I opened my eyes and stopped screaming.
There was nothing wrong with my eyesight on October 16, 1969. My “spots” report was misinterpreted. I could have told my mother that. I probably did. Listening wasn’t always my mother’s strongest suit. There were no glasses forthcoming for me for more than a decade. There were no complaints. Eye doctors for years gave me great reports. In recent times, I was told that despite age my eyesight has somehow gotten better. To be certain this is still the case, I should probably go get them checked anew.
On that Thursday, they were checked, they were fine and they and the rest of me were back in the car, headed home to the portable TV in my sister’s room. She was in eighth grade and at school. Where else would a kid be on a Thursday afternoon but school? Yet I wasn’t. This eye doctor appointment was fortuitous timing. The Mets were playing the fifth game of the World Series. If they won this game, they’d win the World Series. I got to turn on that TV and watch however much of the game remained.
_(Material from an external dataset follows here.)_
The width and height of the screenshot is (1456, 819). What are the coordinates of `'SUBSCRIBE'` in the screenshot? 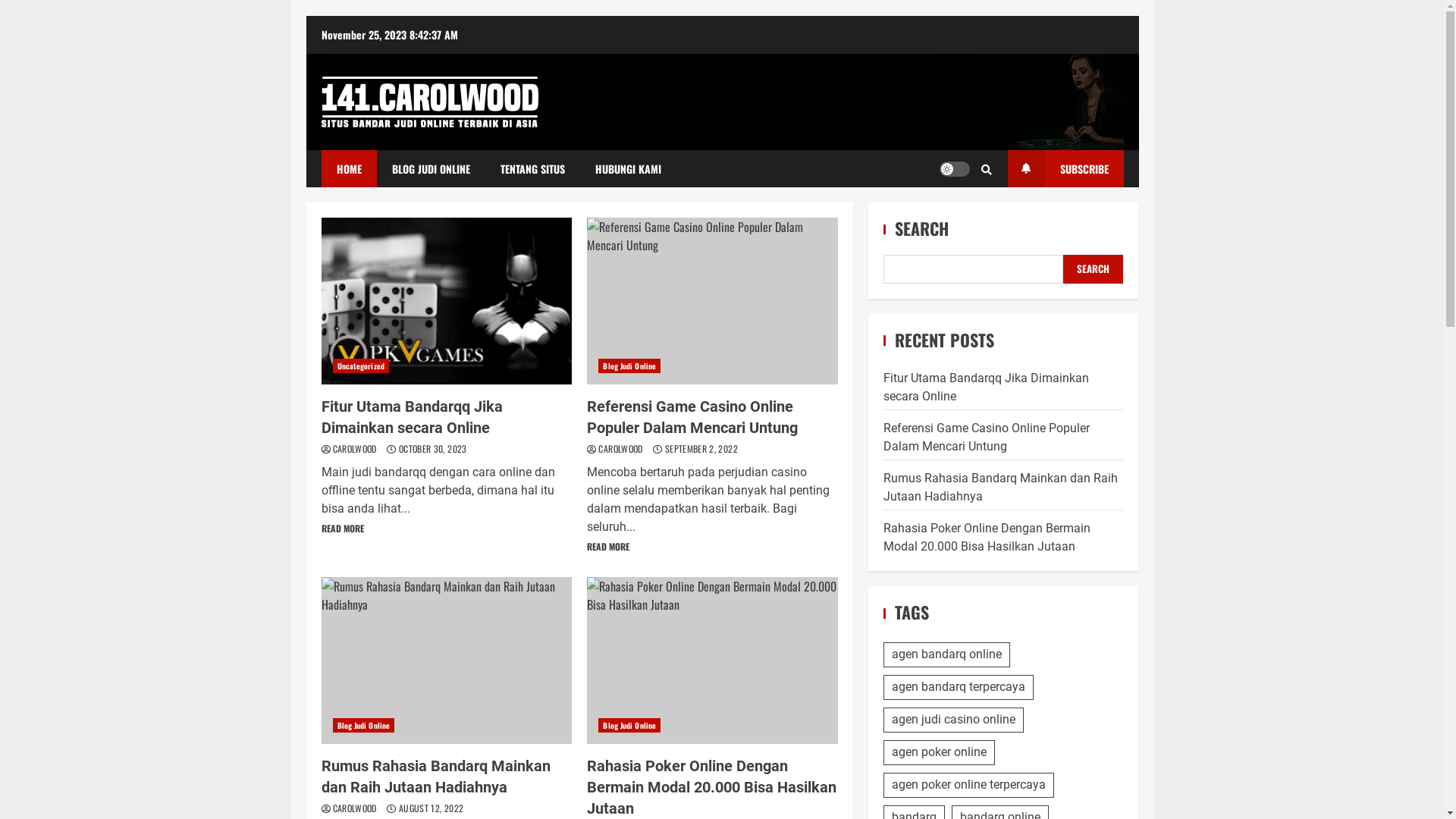 It's located at (1064, 168).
I couldn’t tell you about the shoe polish play first hand. I didn’t see it. I didn’t see Donn Clendenon hit the home run that followed Cleon Jones going to first that followed Gil Hodges showing the umpire a ball marked with shoe polish proving Cleon had been hit in the foot by a Dave McNally pitch. I read up on that later, which is how I learned and memorized the date. I couldn’t tell you about Al Weis hitting the home run that tied the game at three, not from experience. I just know that that while I watched, the score was Mets 3 Orioles 3, and that Cleon Jones doubled; and Ron Swoboda doubled; and Cleon scored to put the Mets ahead, 4-3, and that something else happened (an error) and Swoboda crossed the plate to make it 5-3. Decades later, I saw a rebroadcast of this game, saw the eighth inning play out and realized what I remembered from my childhood had really happened exactly as it had sat in my memory. At six, I knew the Mets were ahead by two home runs. I thought every run was a “home run”; I also thought innings were “hittings”. I had a lot to learn.
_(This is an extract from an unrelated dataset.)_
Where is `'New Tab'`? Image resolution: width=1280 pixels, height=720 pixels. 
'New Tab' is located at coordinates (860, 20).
In the ninth hitting…make that inning, I saw the last out. I saw the crowd run onto the field because with the game over, the Mets were world champions. I saw interviews with the players, all of them either drenched in champagne or drenching others with it. I comprehended exactly what had occurred. The Mets were champions of the world. The Mets had been my team for no more than a couple of months at that point. I followed them in the papers and on TV and radio. My father brought home the Post, then published in the afternoon, that night as he always did. And I grabbed it from his briefcase, as I had gotten in the habit of doing to keep up on the latest Mets news. This time it was to confirm what was televised. Newspapers delivered that service daily, even as soon as later the same day.
I had picked up on the Mets being the “Amazin’ Mets” and the “Miracle Mets” without knowing exactly what made them Amazin’ or this a Miracle, other than every time I turned on the TV in September and October of 1969, people were running onto the field and players were pouring champagne on everybody in sight. That was Amazin’ and Miracle enough.
The next morning, I wasn’t talking about spots. I was talking about the Mets. I asked my two friends who lived down the block, Jeffrey and Scott, if they knew the Mets had won the World Series yesterday. I wasn’t sure if everybody knew. Everybody knew. Everybody still knows.
It happened fifty years ago today, and I’m still watching.